We’re doing okay on PR, why would I even need an agency?
When a PR professional works with a startup, about 80 percent of his or her time is spent on strategy and education. It is the PR person’s job to tell you if the light you see is the end of the tunnel or an oncoming train, because we’ve already been through that same tunnel thousands of times.
Think of PR as an insurance policy. If you wait until after the “accident,” it will be way more expensive and not nearly as effective.
How do I know my company is ready?
Ask yourself the following questions:
- Can I clearly articulate your business strategy and goals?

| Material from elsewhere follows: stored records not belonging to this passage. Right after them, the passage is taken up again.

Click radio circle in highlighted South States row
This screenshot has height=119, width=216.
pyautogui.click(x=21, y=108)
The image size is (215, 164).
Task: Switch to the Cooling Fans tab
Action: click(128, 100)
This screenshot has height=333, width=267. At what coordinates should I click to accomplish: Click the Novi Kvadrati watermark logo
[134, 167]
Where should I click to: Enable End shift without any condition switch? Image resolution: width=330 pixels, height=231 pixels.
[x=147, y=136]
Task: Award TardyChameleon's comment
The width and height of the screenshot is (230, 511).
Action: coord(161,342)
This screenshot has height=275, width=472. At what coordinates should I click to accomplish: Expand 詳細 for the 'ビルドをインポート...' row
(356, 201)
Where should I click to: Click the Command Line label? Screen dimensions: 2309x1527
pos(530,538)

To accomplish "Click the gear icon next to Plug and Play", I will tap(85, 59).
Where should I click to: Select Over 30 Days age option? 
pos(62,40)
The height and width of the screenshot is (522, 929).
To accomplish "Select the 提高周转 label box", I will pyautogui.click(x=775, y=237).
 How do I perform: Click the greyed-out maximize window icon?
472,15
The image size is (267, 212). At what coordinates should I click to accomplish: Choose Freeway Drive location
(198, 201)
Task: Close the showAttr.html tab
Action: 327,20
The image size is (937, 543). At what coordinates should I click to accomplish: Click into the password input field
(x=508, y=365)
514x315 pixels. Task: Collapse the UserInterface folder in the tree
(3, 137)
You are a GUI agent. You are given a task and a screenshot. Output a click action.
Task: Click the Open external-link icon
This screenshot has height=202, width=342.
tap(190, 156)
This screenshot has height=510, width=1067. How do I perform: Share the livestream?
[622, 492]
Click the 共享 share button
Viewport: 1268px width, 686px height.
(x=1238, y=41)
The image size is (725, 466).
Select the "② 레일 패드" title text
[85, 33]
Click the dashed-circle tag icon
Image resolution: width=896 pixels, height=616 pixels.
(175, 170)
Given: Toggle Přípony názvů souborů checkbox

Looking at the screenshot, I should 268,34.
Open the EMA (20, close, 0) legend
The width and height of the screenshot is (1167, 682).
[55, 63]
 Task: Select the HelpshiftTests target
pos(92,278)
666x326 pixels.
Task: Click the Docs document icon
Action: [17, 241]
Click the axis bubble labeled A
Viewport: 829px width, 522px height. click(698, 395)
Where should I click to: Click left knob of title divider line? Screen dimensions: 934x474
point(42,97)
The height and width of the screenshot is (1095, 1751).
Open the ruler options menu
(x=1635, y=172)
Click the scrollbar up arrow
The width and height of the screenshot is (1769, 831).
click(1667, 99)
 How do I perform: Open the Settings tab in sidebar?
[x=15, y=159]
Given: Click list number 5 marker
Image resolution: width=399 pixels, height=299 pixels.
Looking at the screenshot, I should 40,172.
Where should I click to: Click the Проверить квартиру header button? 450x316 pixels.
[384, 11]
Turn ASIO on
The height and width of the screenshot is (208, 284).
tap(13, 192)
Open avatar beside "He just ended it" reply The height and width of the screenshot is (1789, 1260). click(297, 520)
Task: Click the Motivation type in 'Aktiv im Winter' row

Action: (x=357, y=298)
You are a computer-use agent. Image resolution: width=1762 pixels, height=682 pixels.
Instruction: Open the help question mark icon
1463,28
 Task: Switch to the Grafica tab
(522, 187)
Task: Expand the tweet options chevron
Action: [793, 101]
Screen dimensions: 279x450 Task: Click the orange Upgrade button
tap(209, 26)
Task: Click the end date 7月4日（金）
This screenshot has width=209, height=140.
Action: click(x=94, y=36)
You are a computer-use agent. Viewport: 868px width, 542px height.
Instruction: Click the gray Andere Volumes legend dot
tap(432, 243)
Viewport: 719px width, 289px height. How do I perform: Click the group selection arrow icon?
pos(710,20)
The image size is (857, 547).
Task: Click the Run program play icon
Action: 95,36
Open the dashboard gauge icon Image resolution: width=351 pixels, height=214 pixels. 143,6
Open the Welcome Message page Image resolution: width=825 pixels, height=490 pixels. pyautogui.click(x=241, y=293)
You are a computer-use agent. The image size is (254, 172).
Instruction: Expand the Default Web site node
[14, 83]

- Does my company have the capacity and time to dedicate to PR strategy, content and interviews?
- Has there been an influx of business that could potentially give us the momentum we need to focus on growing the brand, rather than just building the product?
If the answer is yes to all of the above, then it’s time to search for the right PR agency for your startup. Here are three things to think about when looking for a PR agency:
- Know your company.
First off, you need to know what you’re trying to accomplish. To communicate well with a PR agency, startup execs need to know their business objectives and what makes the company unique. To build a successful PR campaign, companies should have a mission in mind already. Otherwise, PR is scattered, disjointed, and ultimately ineffectual.
What really helps is if you have supportable, explainable, and perhaps against-the-grain views on issues related to your industry. Journalists are focused on the almighty click and less inclined to cover traditional hard news like product, customer and funding announcements.
- Find personality, not lists.
Often, startups will search for PR agencies that have built up big lists of media relationships, but that usually doesn’t matter. Journalists are pitched thousands of ideas every day, and just because your agency secured a briefing doesn’t mean the story will end up in print. Ideas and the ability to articulate them matter more than anything else. Find an agency that can help you brainstorm great ideas and has a track record of successfully implementing great ideas for their clients.
Impressive media lists also tend to distract companies from what really matters: the relationship with the agency and the fit with the company’s culture. Ideally, an agency should be a seamless extension of the business. The company should enjoy working with their PR team and feel that there’s a cohesion of ideas and strategies.
- Look for industry experience.
Your goal when interviewing any PR agency or PR professional is to understand how your prospects think and approach challenges. Ask how they would apply that thought process in a practical way for your company. The best way to find that out is to give them a communications scenario and ask what their approach would be.
It’s also important to find a PR agency that already has existing industry experience. Ask agencies what they think of your market, how they would position you, and what they would do to help you achieve your business objectives.
The value of PR
Since public relations firms have gone digital, the PR industry has dipped into everything from content marketing and lead generation to display advertising and analytics. The key is to find an agency that is willing to experiment and innovate alongside your company. The tech landscape is changing faster than ever, and the agency should constantly be taking a pulse of those developments.
In the end, your startup should be able to focus on building a great product and PR should help the product get attention from the audience that matters most. So once you think your startup is ready for that kind of attention, it’s time to find a PR agency.
Madge Miller is senior vice president of March Communications.